To be honest, I'm disappointed about the geocoding stuff RIVM worked on this week. Time is tight for RIVM at the moment. We all know and accept I think/hope. The geocoding work doesn't add anything new. We can convert the data into GeoJSON ourselves, isn't it? Shapefiles are there, cumulative numbers are there... simply join the two files and we do have these geocoded files. Like many of us did for their websites, models, and scientific publications.
Thinking aloud, what does this add to handle the pandemic in The Netherlands? The latest cumulative numbers aren't very informative. Daily changes are. However, they still provide the latest values only (and overwrite the previous counts). We still don't have access to large parts of the time series (#44). Tables with very important information are discontinued or significantly changed (like test data, and underlying medical problems). Other tables do have clear mistakes, like the province data in the PDF files. Hopefully, RIVM will prioritize on the completeness and FAIRness of the data instead of working on things we can derive ourselves. Secondly, work on easy-to-use features.
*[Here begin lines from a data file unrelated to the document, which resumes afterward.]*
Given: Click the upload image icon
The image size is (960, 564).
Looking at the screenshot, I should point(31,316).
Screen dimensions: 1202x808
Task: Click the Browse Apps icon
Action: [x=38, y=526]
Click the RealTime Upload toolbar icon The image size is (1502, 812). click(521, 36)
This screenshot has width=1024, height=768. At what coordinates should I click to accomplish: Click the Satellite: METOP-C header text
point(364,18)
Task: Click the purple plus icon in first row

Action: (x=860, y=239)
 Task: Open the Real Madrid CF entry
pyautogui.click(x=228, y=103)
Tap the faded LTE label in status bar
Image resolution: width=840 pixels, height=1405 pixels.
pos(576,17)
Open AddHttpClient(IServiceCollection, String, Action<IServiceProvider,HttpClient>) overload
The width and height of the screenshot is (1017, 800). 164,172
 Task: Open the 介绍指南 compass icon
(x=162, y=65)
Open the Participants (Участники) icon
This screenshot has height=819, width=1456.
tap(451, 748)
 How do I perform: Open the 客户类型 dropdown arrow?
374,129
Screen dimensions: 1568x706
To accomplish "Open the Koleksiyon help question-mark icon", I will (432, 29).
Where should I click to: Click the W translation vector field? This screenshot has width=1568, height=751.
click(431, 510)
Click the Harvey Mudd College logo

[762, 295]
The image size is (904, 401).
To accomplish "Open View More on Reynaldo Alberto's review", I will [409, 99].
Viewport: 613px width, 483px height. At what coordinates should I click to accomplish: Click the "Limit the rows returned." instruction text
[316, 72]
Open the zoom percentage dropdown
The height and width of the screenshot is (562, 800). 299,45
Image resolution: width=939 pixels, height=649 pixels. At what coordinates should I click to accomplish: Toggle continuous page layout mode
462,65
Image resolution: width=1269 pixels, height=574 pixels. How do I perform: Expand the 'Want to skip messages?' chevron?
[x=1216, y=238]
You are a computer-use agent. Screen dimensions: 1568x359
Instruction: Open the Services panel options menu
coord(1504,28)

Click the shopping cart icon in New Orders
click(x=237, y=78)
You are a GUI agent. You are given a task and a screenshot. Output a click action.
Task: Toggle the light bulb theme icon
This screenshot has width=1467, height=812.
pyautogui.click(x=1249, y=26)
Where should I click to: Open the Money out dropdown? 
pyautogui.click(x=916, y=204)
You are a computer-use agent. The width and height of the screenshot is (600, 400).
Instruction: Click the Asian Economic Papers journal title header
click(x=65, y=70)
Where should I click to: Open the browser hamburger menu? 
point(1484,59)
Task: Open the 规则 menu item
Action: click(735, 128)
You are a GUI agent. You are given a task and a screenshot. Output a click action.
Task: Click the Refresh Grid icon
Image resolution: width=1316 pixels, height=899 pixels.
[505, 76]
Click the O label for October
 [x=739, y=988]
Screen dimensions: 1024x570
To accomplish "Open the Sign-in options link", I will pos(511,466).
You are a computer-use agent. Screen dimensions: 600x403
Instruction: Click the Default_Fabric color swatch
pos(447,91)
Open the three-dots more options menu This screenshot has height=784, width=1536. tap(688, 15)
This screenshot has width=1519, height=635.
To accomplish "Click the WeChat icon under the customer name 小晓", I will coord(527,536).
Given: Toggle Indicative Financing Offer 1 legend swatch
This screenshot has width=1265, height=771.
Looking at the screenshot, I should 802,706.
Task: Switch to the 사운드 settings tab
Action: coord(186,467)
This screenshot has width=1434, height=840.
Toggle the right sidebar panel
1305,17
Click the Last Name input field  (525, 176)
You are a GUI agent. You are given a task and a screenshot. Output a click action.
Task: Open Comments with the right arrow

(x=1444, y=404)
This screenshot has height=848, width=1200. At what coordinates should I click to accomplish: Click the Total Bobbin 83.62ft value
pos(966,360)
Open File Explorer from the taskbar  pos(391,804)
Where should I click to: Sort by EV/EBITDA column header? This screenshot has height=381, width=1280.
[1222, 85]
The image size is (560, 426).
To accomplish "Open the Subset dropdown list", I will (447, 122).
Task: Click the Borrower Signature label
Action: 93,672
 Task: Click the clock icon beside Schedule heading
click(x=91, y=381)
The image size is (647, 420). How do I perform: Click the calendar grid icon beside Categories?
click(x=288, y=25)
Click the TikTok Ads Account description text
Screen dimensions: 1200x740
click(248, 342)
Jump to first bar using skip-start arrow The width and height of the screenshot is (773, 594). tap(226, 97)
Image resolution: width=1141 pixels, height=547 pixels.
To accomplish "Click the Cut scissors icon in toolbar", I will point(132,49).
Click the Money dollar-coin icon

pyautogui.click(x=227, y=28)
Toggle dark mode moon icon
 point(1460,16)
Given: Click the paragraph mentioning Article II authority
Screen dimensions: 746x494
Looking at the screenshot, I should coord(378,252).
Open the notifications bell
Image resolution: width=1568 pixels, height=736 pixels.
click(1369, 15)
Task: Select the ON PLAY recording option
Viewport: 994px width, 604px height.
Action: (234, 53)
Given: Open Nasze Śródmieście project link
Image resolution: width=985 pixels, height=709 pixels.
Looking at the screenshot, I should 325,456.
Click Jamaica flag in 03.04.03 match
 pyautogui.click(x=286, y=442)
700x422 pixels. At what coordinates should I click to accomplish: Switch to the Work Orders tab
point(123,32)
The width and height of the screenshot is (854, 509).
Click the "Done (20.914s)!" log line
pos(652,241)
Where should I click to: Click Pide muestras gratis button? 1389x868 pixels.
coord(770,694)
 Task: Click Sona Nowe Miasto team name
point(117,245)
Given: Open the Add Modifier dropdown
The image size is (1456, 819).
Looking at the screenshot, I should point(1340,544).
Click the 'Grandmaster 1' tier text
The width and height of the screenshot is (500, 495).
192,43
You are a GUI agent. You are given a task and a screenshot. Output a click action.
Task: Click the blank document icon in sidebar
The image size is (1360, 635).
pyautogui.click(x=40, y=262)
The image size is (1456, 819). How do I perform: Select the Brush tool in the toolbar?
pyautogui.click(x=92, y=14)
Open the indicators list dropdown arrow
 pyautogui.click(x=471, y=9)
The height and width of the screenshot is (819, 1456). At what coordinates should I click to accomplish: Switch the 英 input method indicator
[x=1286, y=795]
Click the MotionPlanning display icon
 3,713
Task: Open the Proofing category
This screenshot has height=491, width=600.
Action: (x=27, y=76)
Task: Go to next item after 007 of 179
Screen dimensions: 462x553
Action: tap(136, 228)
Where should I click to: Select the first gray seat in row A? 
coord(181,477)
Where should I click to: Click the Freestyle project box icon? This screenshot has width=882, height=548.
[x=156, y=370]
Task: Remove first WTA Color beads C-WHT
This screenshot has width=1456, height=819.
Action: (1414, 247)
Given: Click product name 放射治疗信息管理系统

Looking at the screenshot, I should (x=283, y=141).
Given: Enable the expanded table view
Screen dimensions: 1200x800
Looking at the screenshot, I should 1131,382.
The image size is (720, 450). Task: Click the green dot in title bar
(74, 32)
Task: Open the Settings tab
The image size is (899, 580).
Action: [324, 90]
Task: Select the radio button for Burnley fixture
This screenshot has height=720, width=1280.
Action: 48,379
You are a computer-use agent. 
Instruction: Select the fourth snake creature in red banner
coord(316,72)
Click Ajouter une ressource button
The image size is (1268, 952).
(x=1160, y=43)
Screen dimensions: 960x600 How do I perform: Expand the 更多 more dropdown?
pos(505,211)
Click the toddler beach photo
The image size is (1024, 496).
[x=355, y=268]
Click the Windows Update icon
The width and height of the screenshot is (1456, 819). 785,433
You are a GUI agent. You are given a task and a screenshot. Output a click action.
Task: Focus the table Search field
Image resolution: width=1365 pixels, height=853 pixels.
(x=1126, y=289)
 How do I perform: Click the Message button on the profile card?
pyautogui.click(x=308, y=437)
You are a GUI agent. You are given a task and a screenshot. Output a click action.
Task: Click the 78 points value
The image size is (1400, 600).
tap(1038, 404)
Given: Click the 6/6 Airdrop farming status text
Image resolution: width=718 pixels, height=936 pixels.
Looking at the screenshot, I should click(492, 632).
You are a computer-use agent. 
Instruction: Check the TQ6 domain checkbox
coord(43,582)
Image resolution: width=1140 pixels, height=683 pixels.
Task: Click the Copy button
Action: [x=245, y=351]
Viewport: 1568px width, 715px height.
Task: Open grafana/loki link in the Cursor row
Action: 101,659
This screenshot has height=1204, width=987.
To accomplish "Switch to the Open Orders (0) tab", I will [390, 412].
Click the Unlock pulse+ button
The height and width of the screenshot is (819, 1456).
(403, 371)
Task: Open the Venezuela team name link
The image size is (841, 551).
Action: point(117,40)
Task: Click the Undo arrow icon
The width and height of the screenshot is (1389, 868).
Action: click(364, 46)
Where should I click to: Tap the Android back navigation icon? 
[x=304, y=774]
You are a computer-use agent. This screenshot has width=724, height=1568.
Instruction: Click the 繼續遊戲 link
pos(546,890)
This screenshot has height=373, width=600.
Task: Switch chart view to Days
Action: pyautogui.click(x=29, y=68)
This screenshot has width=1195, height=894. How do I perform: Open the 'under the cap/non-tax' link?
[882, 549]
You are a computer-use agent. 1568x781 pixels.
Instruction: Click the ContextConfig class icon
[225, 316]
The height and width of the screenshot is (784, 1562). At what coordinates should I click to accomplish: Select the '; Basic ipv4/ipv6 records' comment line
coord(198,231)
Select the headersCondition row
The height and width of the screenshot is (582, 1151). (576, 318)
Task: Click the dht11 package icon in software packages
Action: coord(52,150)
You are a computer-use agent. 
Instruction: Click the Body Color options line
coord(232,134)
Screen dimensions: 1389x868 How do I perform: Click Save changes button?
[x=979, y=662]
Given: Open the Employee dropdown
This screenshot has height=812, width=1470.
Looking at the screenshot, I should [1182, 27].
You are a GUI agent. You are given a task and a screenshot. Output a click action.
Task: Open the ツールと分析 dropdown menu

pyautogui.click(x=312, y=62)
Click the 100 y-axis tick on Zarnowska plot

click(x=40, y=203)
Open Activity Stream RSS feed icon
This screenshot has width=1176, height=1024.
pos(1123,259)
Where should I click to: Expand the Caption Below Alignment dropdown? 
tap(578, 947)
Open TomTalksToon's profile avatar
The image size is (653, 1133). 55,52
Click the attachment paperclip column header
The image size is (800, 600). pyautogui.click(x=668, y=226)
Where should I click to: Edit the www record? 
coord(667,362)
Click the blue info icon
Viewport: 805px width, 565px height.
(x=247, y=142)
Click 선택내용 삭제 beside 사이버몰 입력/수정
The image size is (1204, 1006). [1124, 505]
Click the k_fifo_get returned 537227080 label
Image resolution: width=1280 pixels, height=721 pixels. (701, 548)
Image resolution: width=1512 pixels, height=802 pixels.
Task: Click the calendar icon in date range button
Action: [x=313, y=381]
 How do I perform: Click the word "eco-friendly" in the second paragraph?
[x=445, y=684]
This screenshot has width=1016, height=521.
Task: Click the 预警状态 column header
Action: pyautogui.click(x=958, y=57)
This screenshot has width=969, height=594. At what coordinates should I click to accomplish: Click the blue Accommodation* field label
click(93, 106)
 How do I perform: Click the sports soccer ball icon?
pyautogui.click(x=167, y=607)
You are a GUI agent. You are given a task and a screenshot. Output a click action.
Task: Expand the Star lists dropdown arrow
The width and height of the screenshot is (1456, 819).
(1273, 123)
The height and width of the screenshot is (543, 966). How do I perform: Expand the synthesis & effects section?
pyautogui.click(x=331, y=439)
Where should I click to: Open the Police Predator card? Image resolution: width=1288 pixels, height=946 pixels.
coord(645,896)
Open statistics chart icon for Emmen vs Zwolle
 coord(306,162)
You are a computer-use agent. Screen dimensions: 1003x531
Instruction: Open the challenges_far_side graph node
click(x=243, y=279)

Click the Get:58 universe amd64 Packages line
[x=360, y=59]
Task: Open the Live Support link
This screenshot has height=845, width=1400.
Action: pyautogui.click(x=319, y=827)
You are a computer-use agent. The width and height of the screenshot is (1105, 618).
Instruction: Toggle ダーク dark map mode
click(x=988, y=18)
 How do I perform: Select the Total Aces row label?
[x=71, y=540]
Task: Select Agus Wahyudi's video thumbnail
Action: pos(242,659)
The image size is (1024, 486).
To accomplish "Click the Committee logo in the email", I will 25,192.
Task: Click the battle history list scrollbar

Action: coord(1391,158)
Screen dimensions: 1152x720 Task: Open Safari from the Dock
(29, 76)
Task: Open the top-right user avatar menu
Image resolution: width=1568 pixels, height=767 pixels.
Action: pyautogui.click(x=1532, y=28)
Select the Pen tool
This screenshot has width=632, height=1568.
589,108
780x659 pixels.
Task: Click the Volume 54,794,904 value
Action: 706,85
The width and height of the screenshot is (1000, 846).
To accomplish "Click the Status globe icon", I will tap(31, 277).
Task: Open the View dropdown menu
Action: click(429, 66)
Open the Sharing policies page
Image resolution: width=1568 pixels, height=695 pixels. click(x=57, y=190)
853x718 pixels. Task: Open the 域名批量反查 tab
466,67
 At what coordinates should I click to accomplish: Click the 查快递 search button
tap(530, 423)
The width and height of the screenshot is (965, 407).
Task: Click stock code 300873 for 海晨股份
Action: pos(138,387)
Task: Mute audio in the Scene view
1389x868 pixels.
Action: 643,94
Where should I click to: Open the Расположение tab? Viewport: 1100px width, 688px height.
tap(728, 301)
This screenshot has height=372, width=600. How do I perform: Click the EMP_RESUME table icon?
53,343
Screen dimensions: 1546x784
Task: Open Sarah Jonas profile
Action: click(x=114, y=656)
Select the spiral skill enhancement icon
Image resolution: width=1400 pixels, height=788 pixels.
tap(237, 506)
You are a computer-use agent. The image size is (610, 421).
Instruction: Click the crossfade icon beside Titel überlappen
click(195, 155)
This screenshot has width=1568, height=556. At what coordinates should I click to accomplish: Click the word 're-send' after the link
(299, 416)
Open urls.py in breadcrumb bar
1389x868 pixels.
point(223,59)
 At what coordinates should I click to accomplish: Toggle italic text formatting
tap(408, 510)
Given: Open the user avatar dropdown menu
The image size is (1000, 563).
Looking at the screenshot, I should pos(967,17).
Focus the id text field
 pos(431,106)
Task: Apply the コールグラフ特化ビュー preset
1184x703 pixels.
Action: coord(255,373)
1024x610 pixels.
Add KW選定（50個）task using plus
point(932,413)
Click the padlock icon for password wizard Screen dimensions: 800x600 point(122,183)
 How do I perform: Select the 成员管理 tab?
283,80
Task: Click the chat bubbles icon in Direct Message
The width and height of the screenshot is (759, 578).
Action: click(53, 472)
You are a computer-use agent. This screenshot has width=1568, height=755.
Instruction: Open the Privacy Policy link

Sidenote for those who want to make the join themselves: We do have simplified geoJSON files with the municipalities in this folder: https://github.com/J535D165/CoronaWatchNL/tree/master/ext. This is the same file as they use on their news page.
@J535D165 I share your sentiment. The current offering from RIVM is half-baked, hidden among many other datasets. They have put something out quickly. Hopefully work-in-progress. Also on other aspects of the current crisis there is a need to bring together experts that build transparent/Open Source solutions. Simplest would be if RIVM/government put together teams with people like you/your team and other data/geospatial experts to unlock detailed data via downloads and APIs/web services to help other experts in their analysis. The data itself is IMHO not complicated, but indeed needs to be supplied fully temporal (time-series) and, where applicable, geospatial...Me and other geospatial folks are in contact with them, but still on the outside, basic advise, not detailed/implementation level. There are also procedures/bureaucracy that hampers technical folks "inside" to move quickly with using external expertise.
Hi @J535D165 and @justb4, can we help with Geocoded data somehow?
We have more than 1k people in our community and public Cloud infrastructure for heavy computations. I'm pretty sure we can find some people interested in this task.